Copy the stretch of records from the line containing "Click the trash icon below the material list" through the line containing "Image resolution: width=1282", swapping "trash" for "delete" and leaving everything else as it is.

Data listing —
* START *
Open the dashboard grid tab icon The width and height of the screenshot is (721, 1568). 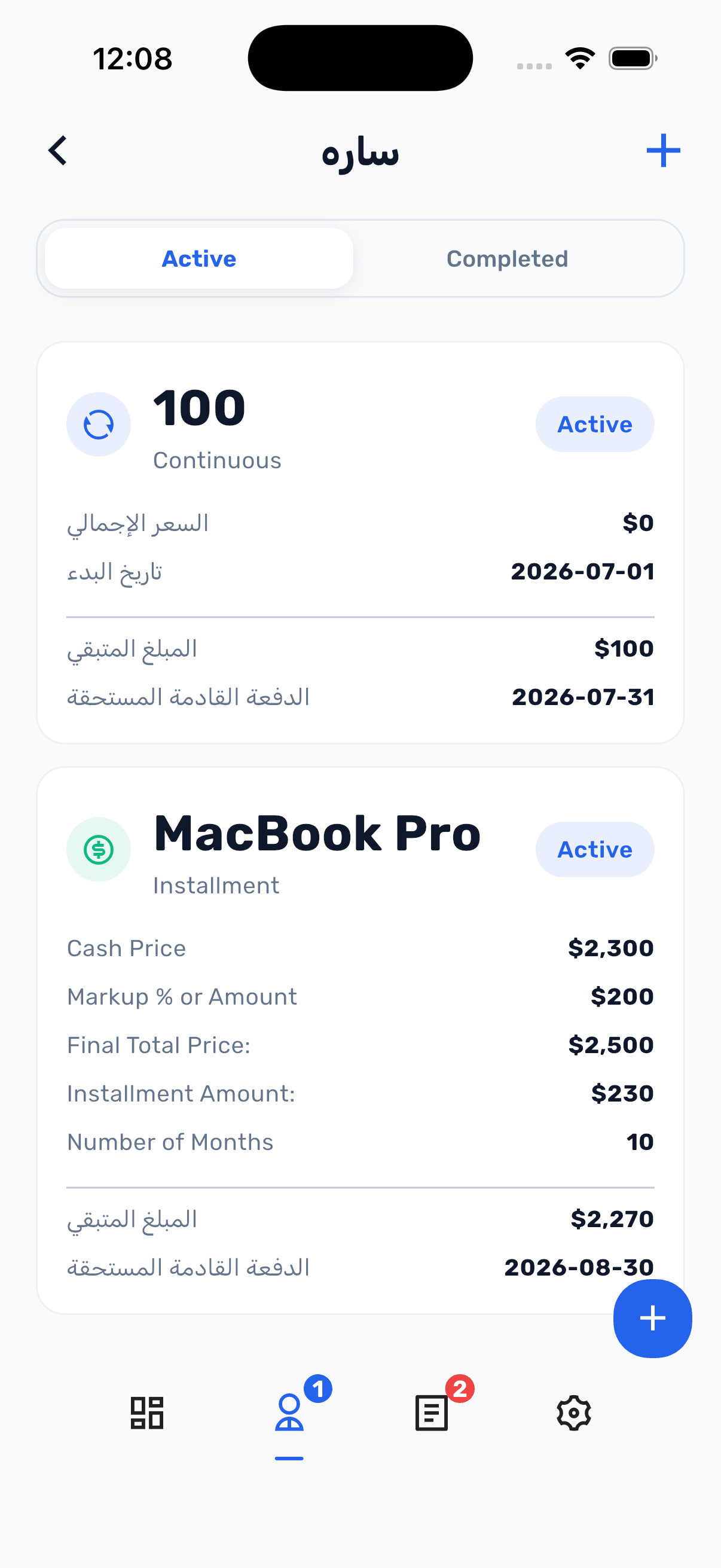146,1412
* END *
* START *
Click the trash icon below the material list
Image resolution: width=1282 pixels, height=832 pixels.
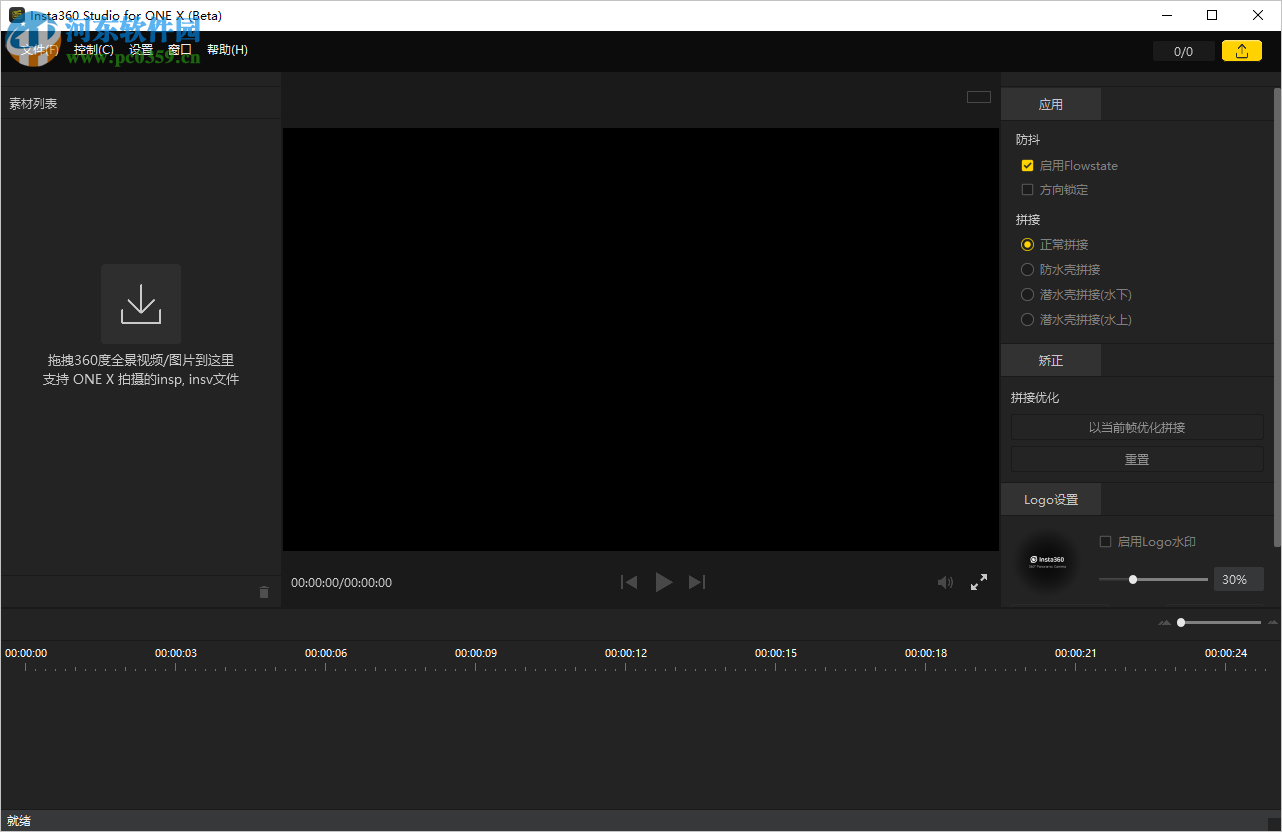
* END *
* START *
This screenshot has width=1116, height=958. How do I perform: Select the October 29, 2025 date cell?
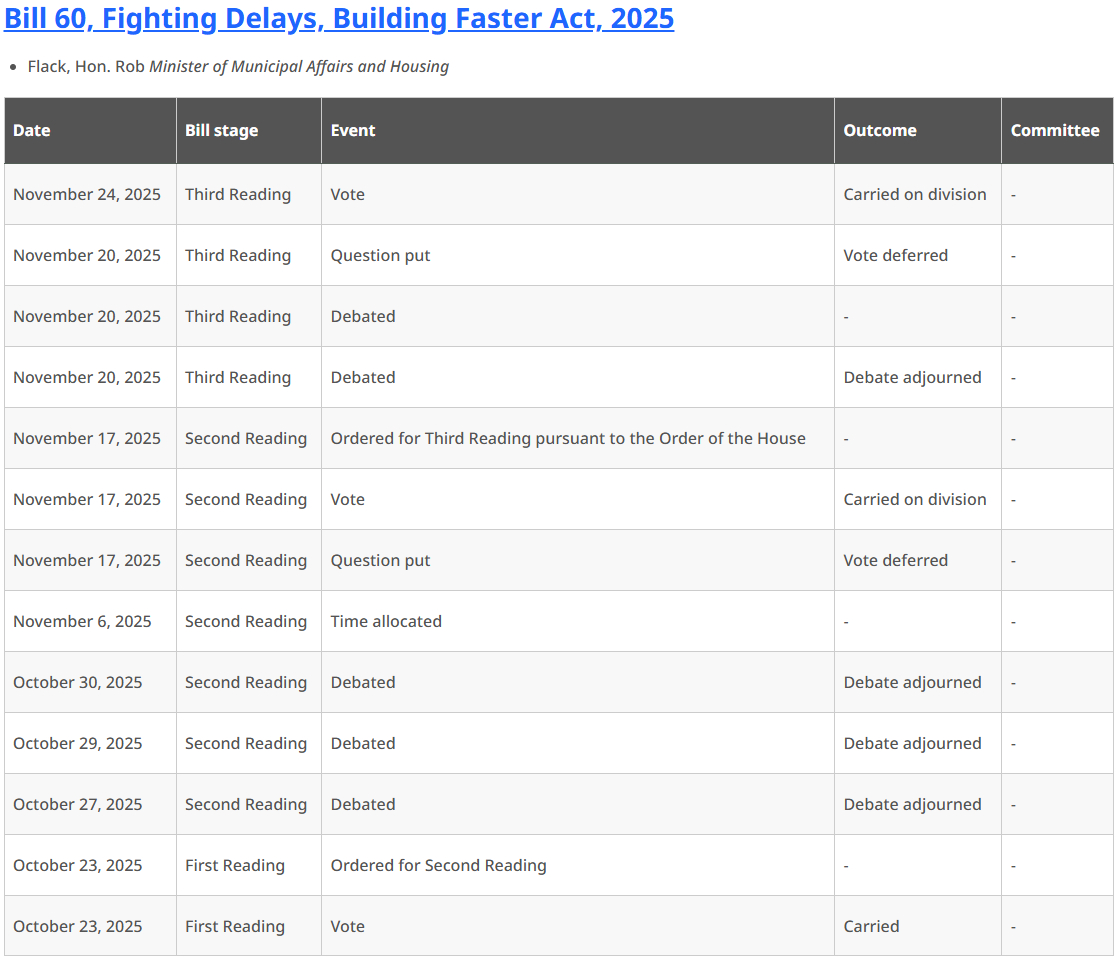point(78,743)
* END *
Written solution —
Click the delete icon below the material list
Image resolution: width=1282 pixels, height=832 pixels.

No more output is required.